YOUR ASSIGNMENT
Repeat the lines from the one containing "Select the Green-Up radio button" through the last line of the data, exactly, pictures omitted.

DATA SHOWN
══════════════════════════════
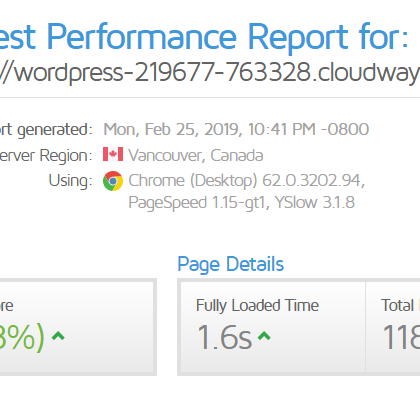Click the 1.6s load time value
The image size is (420, 398).
pos(225,337)
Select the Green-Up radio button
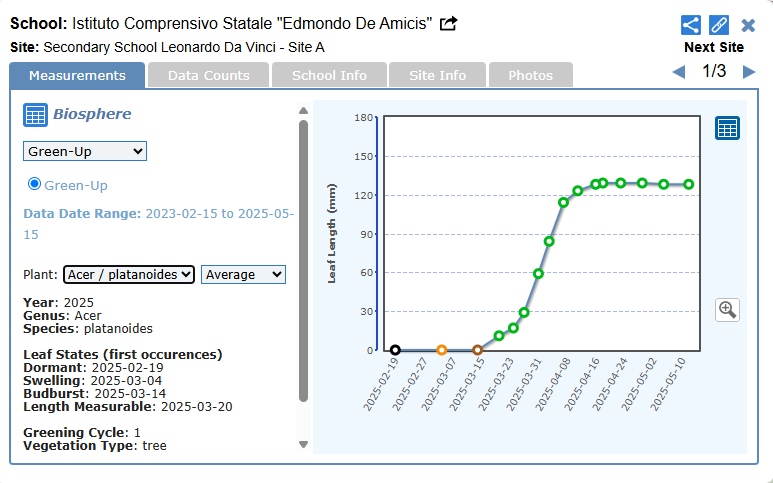Screen dimensions: 773x483 coord(34,184)
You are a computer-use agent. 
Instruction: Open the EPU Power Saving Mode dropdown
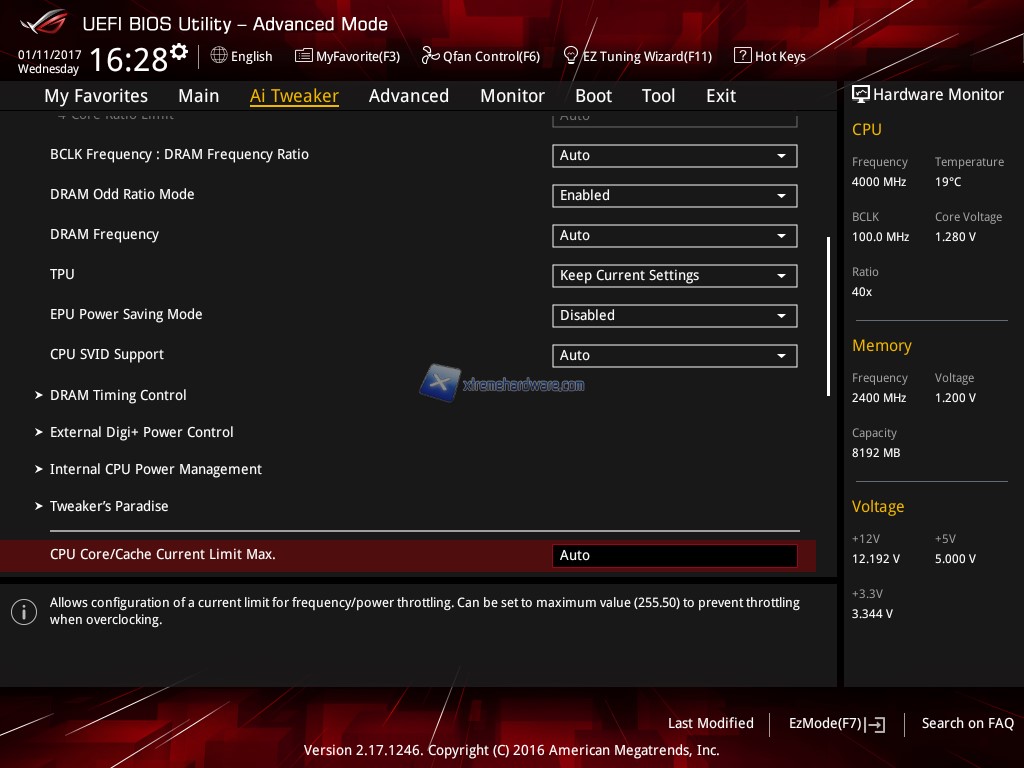pyautogui.click(x=674, y=316)
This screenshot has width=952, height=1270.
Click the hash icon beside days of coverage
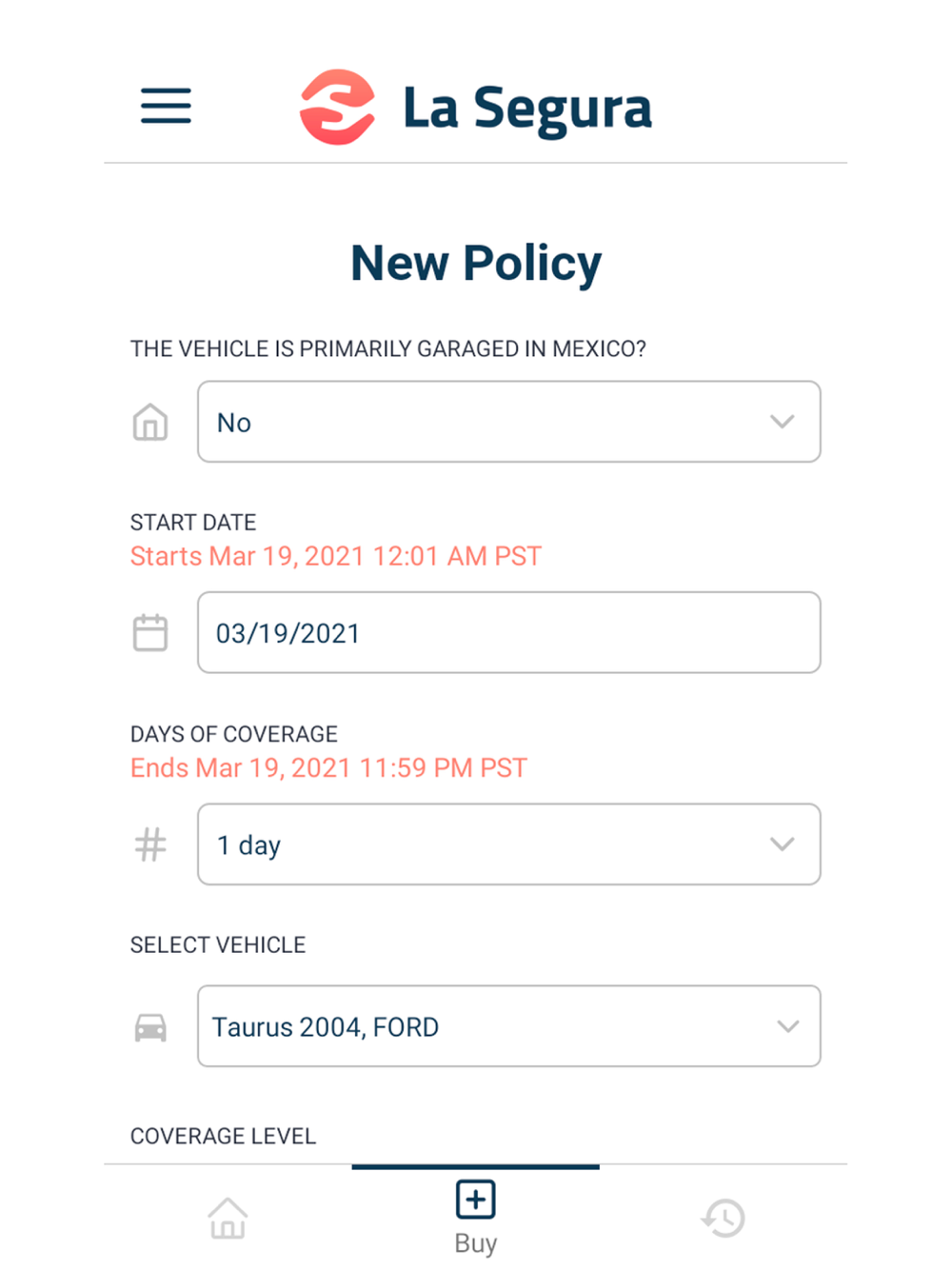(x=150, y=844)
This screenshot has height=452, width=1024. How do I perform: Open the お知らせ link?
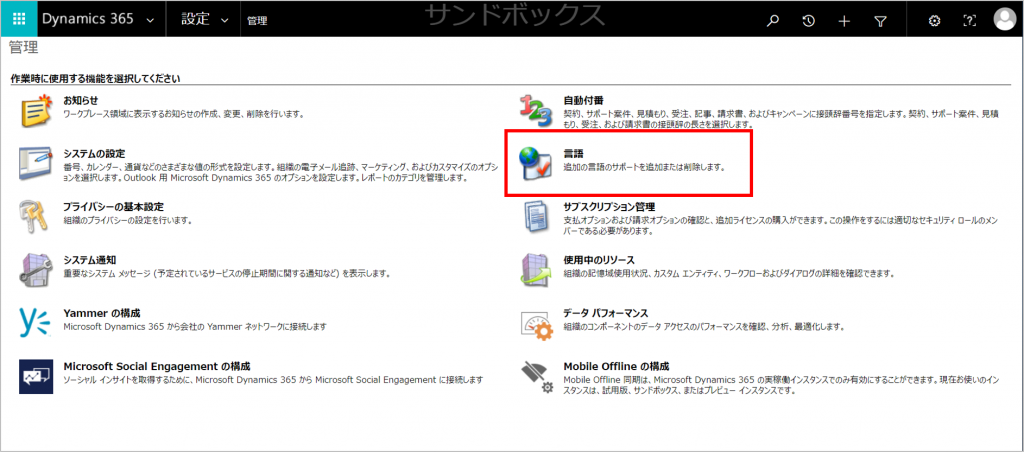tap(80, 100)
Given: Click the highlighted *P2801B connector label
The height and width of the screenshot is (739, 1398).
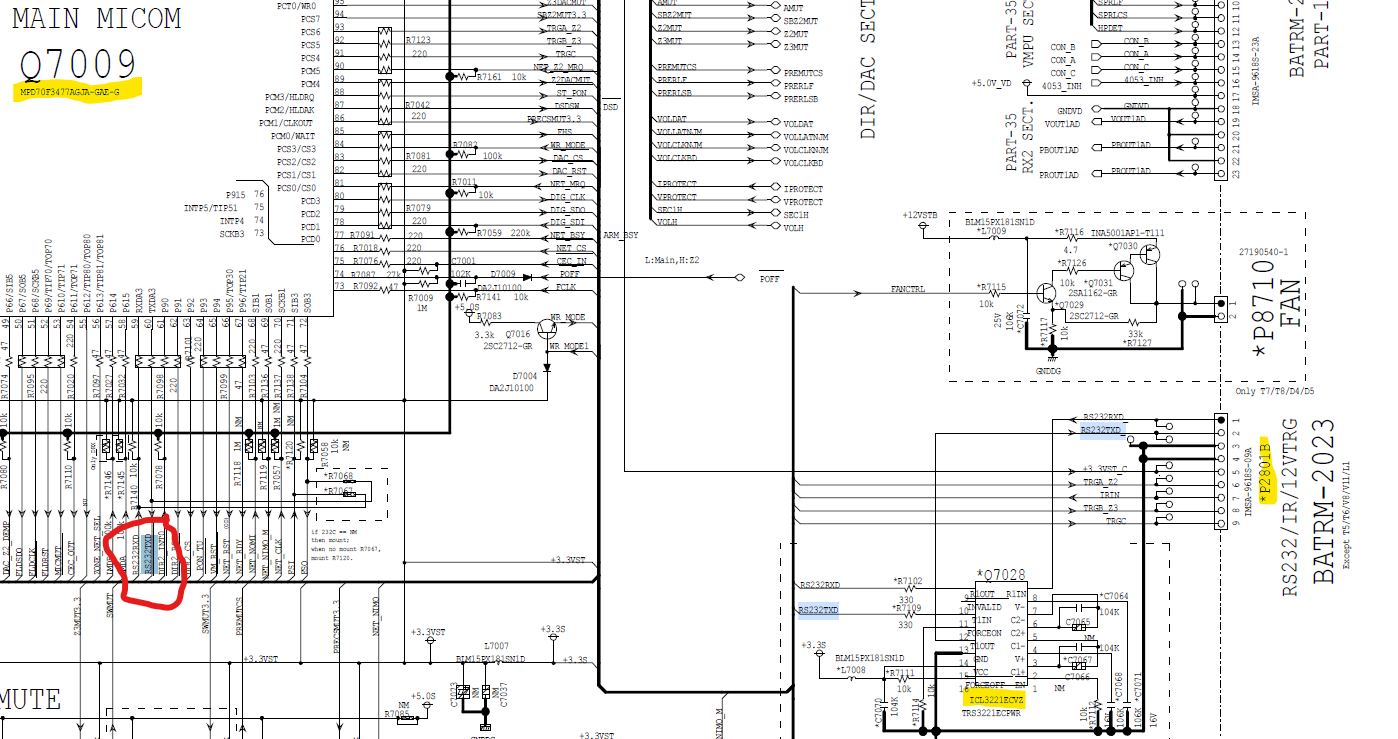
══════════════════════════════
WRITTEN ANSWER
Select the Green-Up radio button
Screen dimensions: 773x483 coord(34,184)
You are a computer-use agent. 
Instruction: Open the EPU Power Saving Mode dropdown
pyautogui.click(x=674, y=316)
This screenshot has width=952, height=1270.
Click the hash icon beside days of coverage
(x=150, y=844)
This screenshot has height=452, width=1024. How do I perform: Open the お知らせ link?
tap(80, 100)
Given: Click the highlighted *P2801B connector label
The height and width of the screenshot is (739, 1398).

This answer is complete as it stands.